DevOps2026-04-1414 min read

Linux Disk Space Full: Find and Fix in 60 Seconds

Q: Is it safe to run docker system prune -a on a production server?

It depends. The -a flag removes ALL unused images, not just dangling ones. On production, this means any image not currently used by a running container gets deleted. If you need to quickly roll back to a previous image version, it will not be available locally and will need to be pulled again. On production, consider using docker system prune without the -a flag first, which only removes dangling images, stopped containers, and unused networks. Always verify what will be removed with docker system df before pruning.

Your server just threw a "No space left on device" error. Deployments are failing, logs stopped writing, and your application is down. You have about 60 seconds before someone notices. Here is exactly what to do.

TL;DR

df -h shows which mount is full. du -sh /* | sort -rh | head -20 finds the biggest directory. Common culprits: /var/log, Docker images, old kernels, and /tmp. Scroll to the specific section that matches your situation, or read the full guide for a systematic approach.

Step 1: Identify Which Disk Is Full

Before you start deleting anything, you need to know exactly which filesystem ran out of space.
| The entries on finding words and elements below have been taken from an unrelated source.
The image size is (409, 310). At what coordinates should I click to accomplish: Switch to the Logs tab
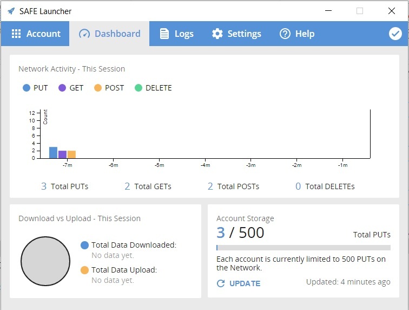tap(176, 34)
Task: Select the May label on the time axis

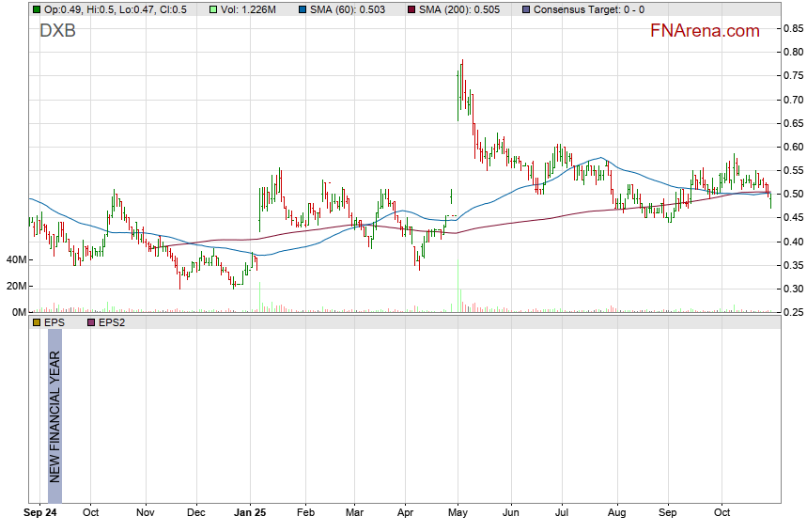Action: pyautogui.click(x=458, y=514)
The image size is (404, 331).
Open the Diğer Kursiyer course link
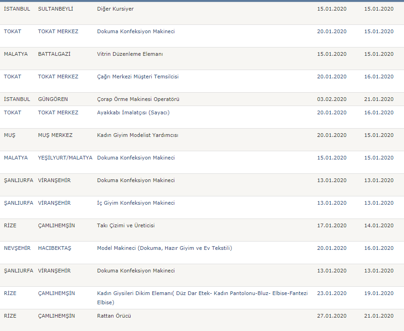pyautogui.click(x=115, y=9)
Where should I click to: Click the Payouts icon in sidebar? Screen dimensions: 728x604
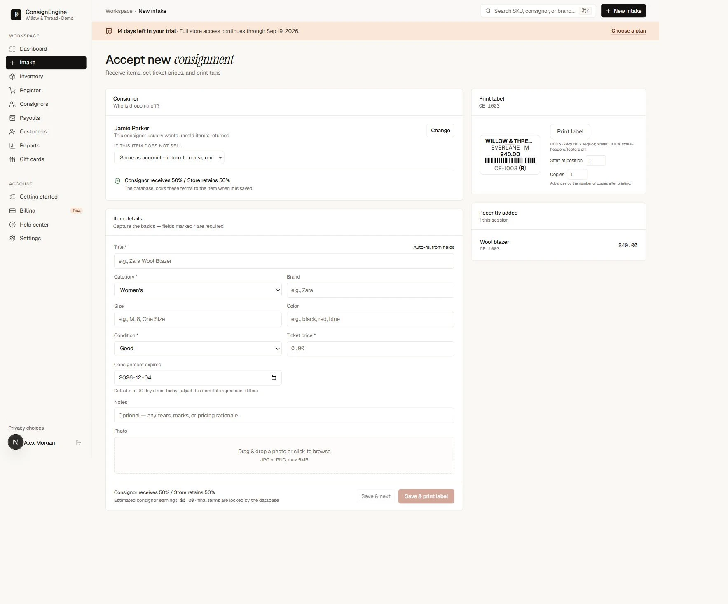[x=12, y=118]
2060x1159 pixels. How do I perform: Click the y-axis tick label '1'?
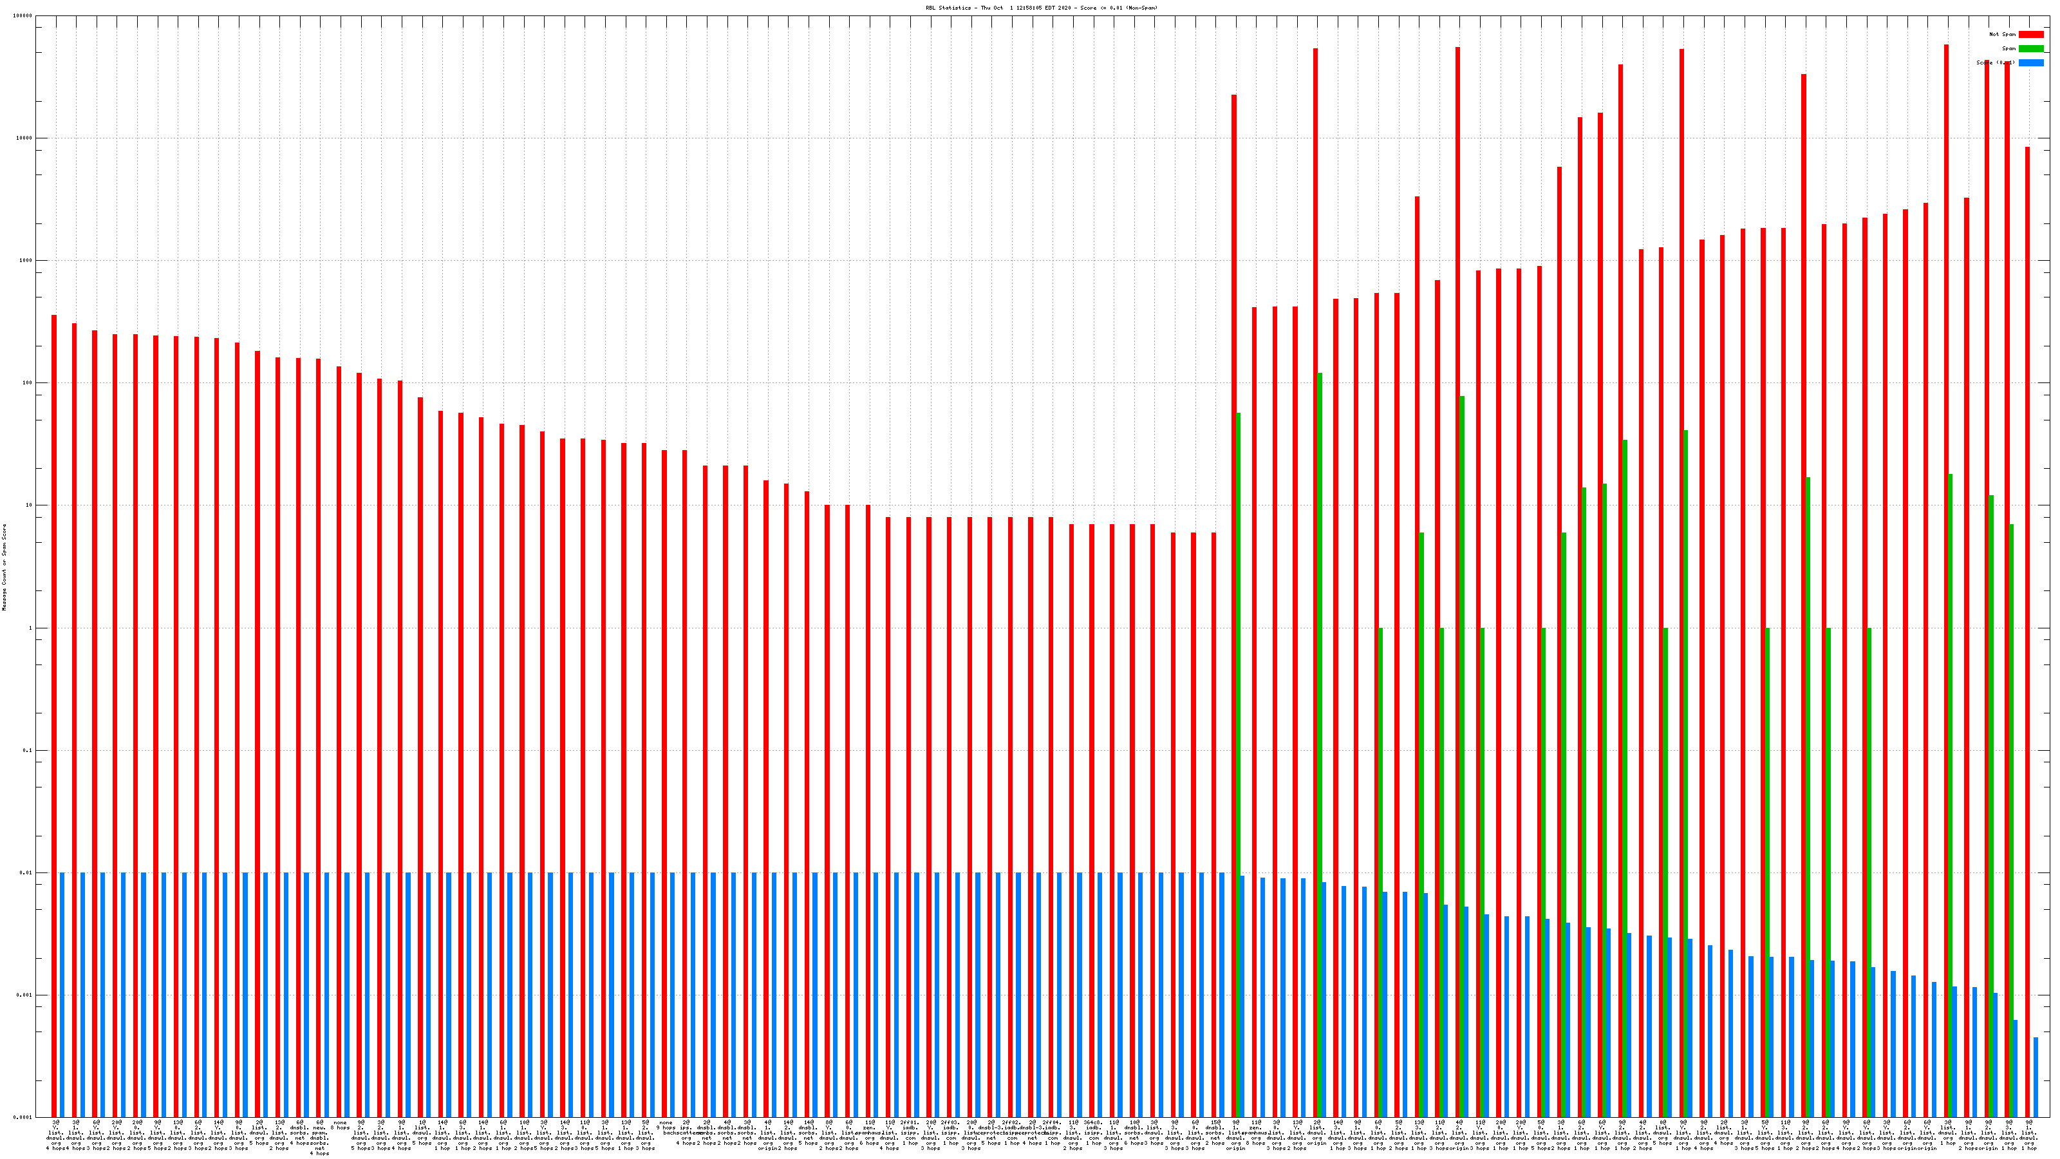31,629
The df command is your starting point.

df -h

This shows all mounted filesystems with human readable sizes. You are looking for any row where Use% is at or near 100%. Here is what typical output looks like:

Filesystem      Size  Used Avail Use% Mounted on
/dev/xvda1       50G   49G  512M  99% /
/dev/xvdb       200G   45G  155G  23% /data
tmpfs           7.8G     0  7.8G   0% /dev/shm

In this example, the root filesystem / is at 99%. That is the one we need to fix.

But here is something most tutorials skip: sometimes the disk has plenty of space but you still get "No space left on device." That means you have run out of inodes, not disk space. Check inodes separately:

df -ih

If the IUse% column is at 100% on any filesystem, jump to Step 9: Inode Exhaustion. Otherwise, keep reading.
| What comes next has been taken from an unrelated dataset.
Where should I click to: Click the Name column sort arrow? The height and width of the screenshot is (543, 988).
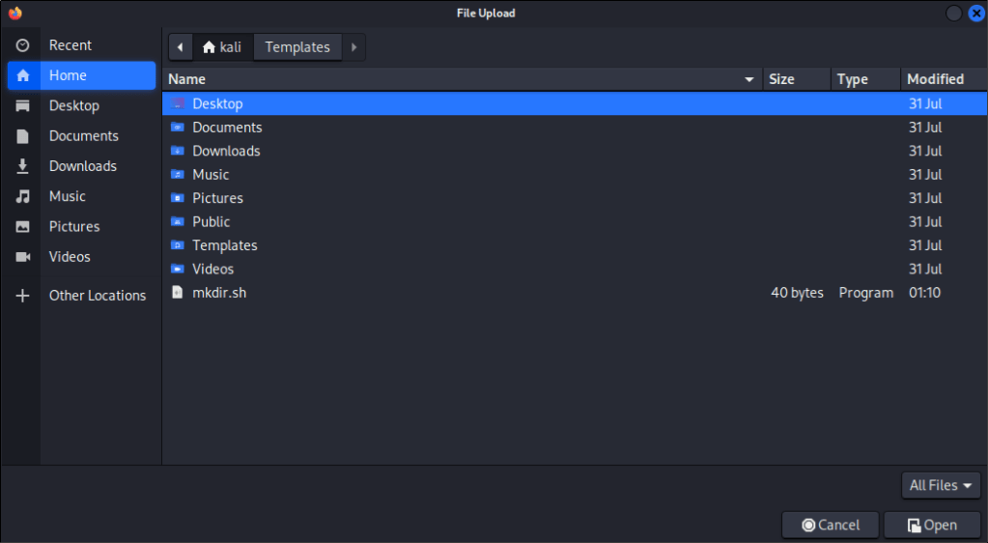pyautogui.click(x=749, y=79)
Step 2: Find the Biggest Directories

Now that you know which filesystem is full, you need to drill down and find where the space went. Start at the root and work your way in:

du -sh /* 2>/dev/null | sort -rh | head -20

The 2>/dev/null suppresses permission errors from virtual filesystems like /proc and /sys. This gives you the top 20 largest directories at the root level.

Typical output might look like this:

15G     /var
8.2G    /usr
6.1G    /home
4.3G    /opt
2.1G    /tmp

Once you spot the culprit (usually /var), drill deeper:

du -sh /var/* 2>/dev/null | sort -rh | head -10

Then keep drilling. /var/log is the number one offender in my experience. After that, Docker storage under /var/lib/docker comes in second. Keep narrowing until you find the specific files or directories eating your space.

Step 3: Clean Log Files

Log files are the most common reason Linux disks fill up. A busy web server, a chatty application, or a misconfigured log level can produce gigabytes of logs per day. Here is the important part: do not delete active log files with rm. If a process still has the file open, the space will not be freed. Instead, truncate them:

# Truncate a log file (frees space immediately, process keeps writing)
truncate -s 0 /var/log/syslog

# Or use this if truncate is not available
> /var/log/syslog

The difference matters. Deleting a file with rm removes the directory entry, but if a process has the file open, the file descriptor still points to the old inode. The space stays allocated until that process closes the file or gets restarted. Truncating sets the file size to zero while keeping the same inode, so the process can keep writing without issues.

Set Up Logrotate

After you have freed the immediate space, set up logrotate to prevent this from happening again. Create or edit a logrotate config:

# /etc/logrotate.d/myapp
/var/log/myapp/*.log {
    daily
    missingok
    rotate 7
    compress
    delaycompress
    notifempty
    create 0640 www-data www-data
    sharedscripts
    postrotate
        systemctl reload myapp > /dev/null 2>&1 || true
    endscript
}

This rotates logs daily, keeps 7 days of history, and compresses old files. The delaycompress directive waits one rotation cycle before compressing, which avoids issues with processes that still have the previous log open.

Clean Systemd Journal

On systemd based systems, the journal can quietly grow to several gigabytes. Check its size and clean it:

# Check journal size
journalctl --disk-usage

# Keep only the last 500MB
journalctl --vacuum-size=500M

# Or keep only the last 7 days
journalctl --vacuum-time=7d

To make this permanent, edit /etc/systemd/journald.conf and set:

SystemMaxUse=500M

Then restart the journal service: systemctl restart systemd-journald

Step 4: Clean Docker

If you run Docker, this is probably where your disk space went. Docker is notoriously aggressive about accumulating images, containers, volumes, and build cache. A single build heavy project can easily consume 20 to 50 GB.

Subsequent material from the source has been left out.